#### Dataset records ####

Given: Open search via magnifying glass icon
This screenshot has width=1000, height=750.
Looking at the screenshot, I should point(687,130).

####
#### Dataset records ####

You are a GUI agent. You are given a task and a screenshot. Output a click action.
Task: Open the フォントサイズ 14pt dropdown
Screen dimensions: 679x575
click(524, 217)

####
#### Dataset records ####

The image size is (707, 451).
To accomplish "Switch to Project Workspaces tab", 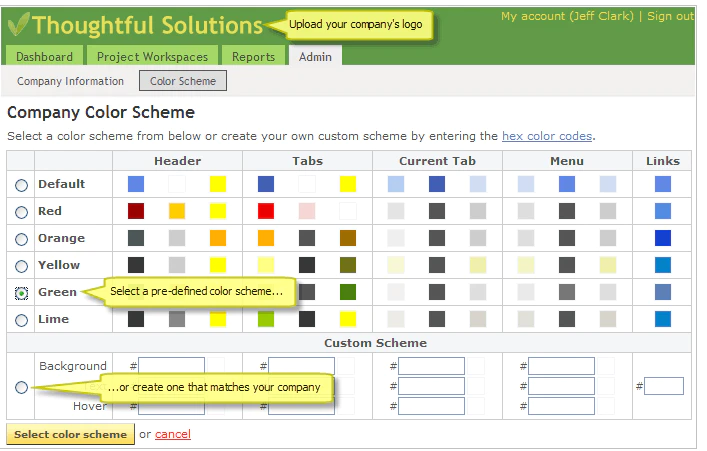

####

* What is being asked
With the pictures removed from your copy, retype the lines above from the one that contains "The image size is (707, 451)." through the one that contains "to Project Workspaces", exactly.

* Solution to the problem
The image size is (707, 451).
To accomplish "Switch to Project Workspaces tab", 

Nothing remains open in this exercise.